Supreme Court of California
Sep 1, 1884
65 Cal. 568 (Cal. 1884)


         APPEAL from a judgment of the Superior Court of the city and county of San Francisco, and from an order refusing a new trial.

         The defendant was charged with and convicted of the crime of grand larceny.


         John D. Whaley, for Appellant.

         Attorney-General Marshall, for Respondent.


          McKINSTRY, Judge

          [4 P. 573] The remaining facts are stated in the opinion of the court.

         No substantial error was committed by the court below. Two hours after the jury had retired for deliberation, the court, without any request on the part of the jurors, directed that they be brought in, and proceeded to recharge them. It is not complained that the court erred in its recharge with respect to any matter of law, but it is contended that, by section 1138 of the Penal Code, the court is prohibited from charging a jury after they have retired, unless they shall themselves request the officer to conduct them into court. In the case at bar defendant and his counsel were present when the order was made that the jury should be brought in, and when the additional charge was given, but, so far as appears from the transcript, no objection was made to the order until after the charge was concluded. We think, however, that section 1138 only declares the right of the jurors to demand to be re-conducted into court; it is not a limitation upon the power of the court. The court possesses an inherent power to cause the jury to be returned for further instructions, a power wisely employed whenever the judge becomes convinced that he has not made them fully to understand an appropriate proposition of law, or has omitted to state portions of the testimony proper to be stated.
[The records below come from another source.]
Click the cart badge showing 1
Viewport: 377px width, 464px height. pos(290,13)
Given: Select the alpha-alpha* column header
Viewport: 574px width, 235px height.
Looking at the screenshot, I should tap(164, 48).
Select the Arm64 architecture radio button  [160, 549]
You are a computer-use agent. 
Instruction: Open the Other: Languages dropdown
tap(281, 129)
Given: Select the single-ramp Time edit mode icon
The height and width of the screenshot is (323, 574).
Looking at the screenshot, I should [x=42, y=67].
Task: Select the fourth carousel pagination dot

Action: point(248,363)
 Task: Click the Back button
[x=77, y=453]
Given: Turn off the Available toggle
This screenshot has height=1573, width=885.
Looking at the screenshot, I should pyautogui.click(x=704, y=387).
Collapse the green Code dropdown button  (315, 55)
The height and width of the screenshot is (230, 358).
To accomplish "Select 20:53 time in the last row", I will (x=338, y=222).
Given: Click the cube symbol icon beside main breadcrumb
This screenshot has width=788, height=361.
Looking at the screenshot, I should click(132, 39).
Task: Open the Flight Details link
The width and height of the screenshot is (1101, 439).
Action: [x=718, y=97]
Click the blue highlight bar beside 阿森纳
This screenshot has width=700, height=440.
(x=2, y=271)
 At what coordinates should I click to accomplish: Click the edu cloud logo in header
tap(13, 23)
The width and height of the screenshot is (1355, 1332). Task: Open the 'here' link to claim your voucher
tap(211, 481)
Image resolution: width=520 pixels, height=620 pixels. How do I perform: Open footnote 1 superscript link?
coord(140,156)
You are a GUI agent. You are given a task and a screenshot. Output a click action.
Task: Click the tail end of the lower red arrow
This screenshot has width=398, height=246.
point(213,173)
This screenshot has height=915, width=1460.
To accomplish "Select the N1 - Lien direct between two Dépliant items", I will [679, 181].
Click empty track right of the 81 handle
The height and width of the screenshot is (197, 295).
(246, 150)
         It is insisted that the court violated section 19 of article vi. of the Constitution, which reads: "Judges shall not charge juries with respect to matters of fact, but may state the testimony and declare the law." The court said: "The testimony there certainly could be no misunderstanding with regard to." And further: "I state as testimony in the case, the only testimony in the case touching the time when the watch was taken, is that tending to show it was taken near the door, and that of the defendant that he picked it up in front of the counter," etc. It is always safer to read testimony from the judge's notes, or from the short-hand reporter's notes if the judge can adopt them as correct; but if testimony has been introduced to prove a certain matter, the court may instruct the jury that testimony has been introduced tending to prove such matter, and such instruction is not an expression of the opinion of the court as to the weight or effect of the evidence, nor as to what fact has been proved. ( People v. Vasquez, 49 Cal. 560.) It is not denied by appellant that there was testimony "tending to prove" that the watch was taken near the door, nor is it denied that defendant alone testified that "he picked it up near the counter." The use of the word "taken," in the connection in which it was employed, did not imply an opinion of the judge that there had been a felonious taking. Nor was there fatal error in the statement that there could be no misunderstanding in regard to the testimony, which was merely a declaration that the words and meaning of the witnesses were clear and unambiguous. The credit to be extended to the testimony of each was left with the jurors, and appellant [4 P. 574] does not suggest that there was any doubt as to the meaning conveyed by the statements of the several witnesses. The judge did not charge the jury with respect to matters of fact within the meaning of the section of the Constitution.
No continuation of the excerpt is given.